Over the years that I helped clients install brand name Enterprise Resource Planning (ERP) software, a common complaint was that vendors “over promised and under delivered.”
Have you ever been part of an implementation? It’s like suffering through a root canal for 12 months: once it’s over, you’re still in pain. Typically, this is how it works: a business case is made that promises improvements in some component of ongoing operations. Requirements are gathered, configuration happens, piloting will usually occur and then the big rollout (or, in some cases, the “Big Bang”).
How often does the reality live up to the promise? According to Gartner and McKinsey, less than 26 percent of the time. Can you imagine if three out of four root canal procedures were unsuccessful? Do you think the FDA would allow dentists to continue performing the procedure?

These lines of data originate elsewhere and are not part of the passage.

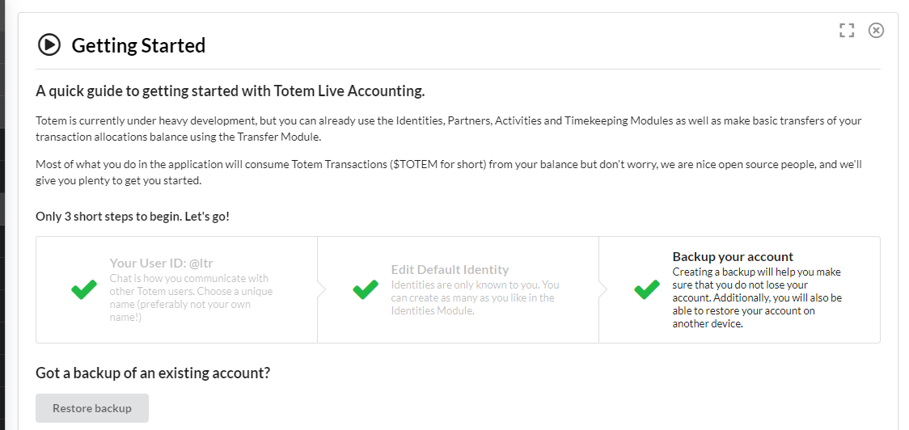Click the chat description under Your User ID
The width and height of the screenshot is (909, 430).
(191, 297)
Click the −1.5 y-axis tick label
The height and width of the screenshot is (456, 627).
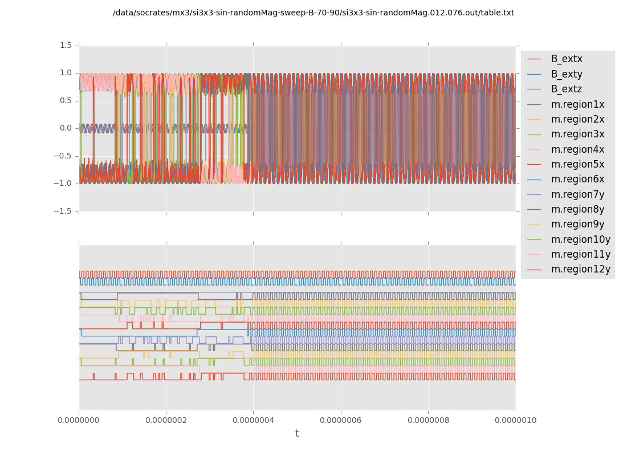[63, 211]
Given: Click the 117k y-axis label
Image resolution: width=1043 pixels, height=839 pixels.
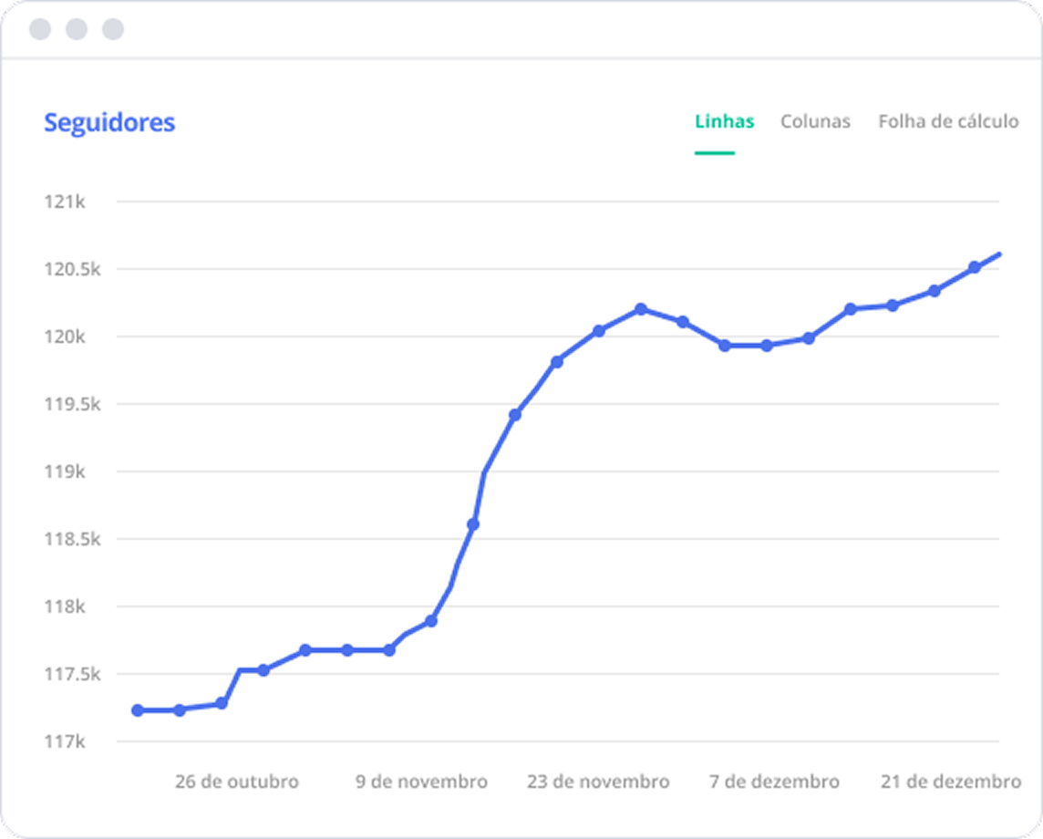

The reasons the implementations often don’t live up to their promises are many, but, what do you do when you’re halfway through an ERP implementation and it’s proving more disruptive than productive?
This is typically where the “partnership” that both sides professed early on starts to fall apart. Rather than focusing on addressing the problems or the misunderstanding, usually there is an investigation, fingers are pointed and then the negotiations begin as to the solution. Not surprisingly, the new solution requires yet more money, and somehow, despite the best corporate negotiators, the customer ends up footing the bill.
Since the facts show that this happens more often than not, is there a benefit to a guarantee from the software partner? If a vendor’s entire compensation were tied to the same performance requirements as the customer’s, would that help raise the average for successful technology-based projects?
I want Foresight to be the painless dentist of ERP — delivering a demand forecasting solution that lives up to the promises. I want to challenge all the software vendors — whether they provide value chain management or not — out there to match Foresight and guarantee they will refund their customers’ money if the ERP implementation doesn’t go as promised.